I actually was referring to the FA site, sorry for being misleading. ^-^;

Edit:  The avatar I found was the user Zabeth's.


----------



## Diamond (May 21, 2006)

http://furaffinity.net/user/moonbeamcat/


----------



## Dragoneer (May 21, 2006)

*RE:   Avatars*



			
				Brooklyn said:
			
		

> Dragoneer said:
> 
> 
> 
> ...


Eh, I don't think F-bombs constitute "worksafe". Bosses are more concerned with raging boners and milk-jetting boobies going across their users' screens.


----------



## owenm (May 23, 2006)

I love boobies. But I think a G-rated limit on FA site avatars is a good idea. On the other hand, your avatar is a good indication to others what your artwork is like, and whether or not you post nudity and/or porn.
Maybe a simple one- or two-letter code (G, M, A, etc.) could be added to the end of usernames as they appear in those popup thumbnails when you hover your mouse over a picture? Or something similar.


----------



## Silver R. Wolfe (May 24, 2006)

owenm said:
			
		

> I love boobies. But I think a G-rated limit on FA site avatars is a good idea. On the other hand, your avatar is a good indication to others what your artwork is like, and whether or not you post nudity and/or porn.
> Maybe a simple one- or two-letter code (G, M, A, etc.) could be added to the end of usernames as they appear in those popup thumbnails when you hover your mouse over a picture? Or something similar.



You can always sample your work to show off your skill and if people like it, more than likely they'll visit your page where they will actually get to see your work.

I don't think it should be G-rated, but I definitely think that anything shouldn't go above PG, since the age of admission for FA is legally 13.


----------



## Popabear (May 24, 2006)

I never thinked of it that way... hmmm. once I get home, I'm gona change or censure my sigpic ^_^


----------



## Rouge2 (May 28, 2006)

I agree with it, Kids could be looking at FurAffinity and see those Adult Avatars and then the parents see it and makes them get off.


----------



## Dragoneer (May 28, 2006)

Rouge2 said:
			
		

> I agree with it, Kids could be looking at FurAffinity and see those Adult Avatars and then the parents see it and makes them get off.

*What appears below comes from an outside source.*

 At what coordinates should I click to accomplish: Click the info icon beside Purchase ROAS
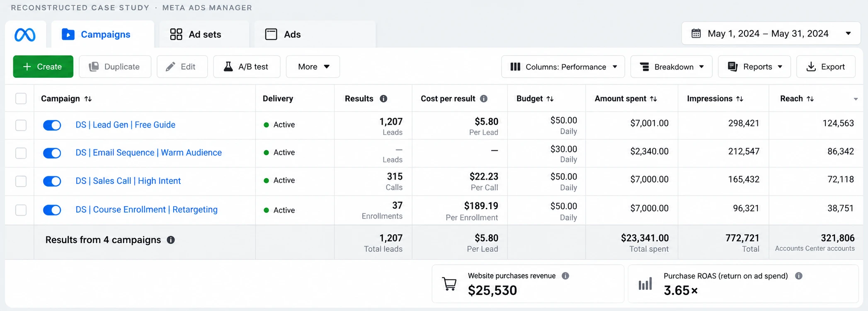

Well, FA requires people to be a minimum age of 13 to use FA. So, y'know, what 13 year old really hasn't seen boobies by then anyway? =D


----------



## Arshes Nei (May 28, 2006)

Dragoneer said:
			
		

> Rouge2 said:
> 
> 
> 
> ...



Yeah really what's the point of rating filters anyways.... gg.


----------



## Dragoneer (May 28, 2006)

Arshes Nei said:
			
		

> Dragoneer said:
> 
> 
> 
> ...


Heh heh. Well, despite my sarcasm in the above response, I still believe 18 is the magic number. And ratings are always good for those offended by adult material. Read: KAK.


----------



## Marthaen (May 28, 2006)

Dragoneer said:
			
		

> Rouge2 said:
> 
> 
> 
> ...



OMG Boobies!


----------



## Calorath (May 28, 2006)

> OMG Boobies!


*SQUEEZE*

>:9


----------



## Arshes Nei (May 28, 2006)

Dragoneer said:
			
		

> Arshes Nei said:
> 
> 
> 
> ...



I'm being rather facetious anyways, because I just don't see how it couldn't be anything short of a lack of common sense that one would submit artwork and know it needs to be marked mature or adult, but yet go willy nilly all over the internet with cawk and breasticle avatars XD

If you have to mark your work MATURE because it features nudity or breasts you might think that...oh probably a good idea NOT to have an avatar that goes around said filters.


----------



## Silver R. Wolfe (May 28, 2006)

Arshes Nei said:
			
		

> Dragoneer said:
> 
> 
> 
> ...



Amen to that!


----------



## Arshes Nei (May 28, 2006)

Marthaen said:
			
		

> OMG Boobies!



heheh, have you seen the tshirt on Threadless? "Nice Boobies"


----------



## yak (May 28, 2006)

Arshes:  You mean this one?. hehehe...

Ok, enough OT.

I personally am against mature avatars myself, for many, many reasons. 
First of all, yes - it looks ridiculous to hide the art but to leave the avatars. No logic in that.
Secondly, for aesthetical reasons. I do not belive that viewing a general audience avatar will raise as much discontent in the majority of users as seeing some cock fly across the screen.
Thirdly, for pure practical reasons. While at work - i am able to avoid weird looks on myself from other people by scrolling down a page or promptly switching from one tab to another. But in the case of forums or comments - there is no way i can avoid all the 'maturity' (which sounds more like immaturity to me) in teh avatars while i read the text - i can't read 15 line comment in under 5 sec. (and no - i do not browse FA for porn - it is just that it is hard to avoid)


----------



## Brooklyn (Jun 20, 2006)

*RE:    Avatars*



			
				Dragoneer said:
			
		

> Eh, I don't think F-bombs constitute "worksafe". Bosses are more concerned with raging boners and milk-jetting boobies going across their users' screens.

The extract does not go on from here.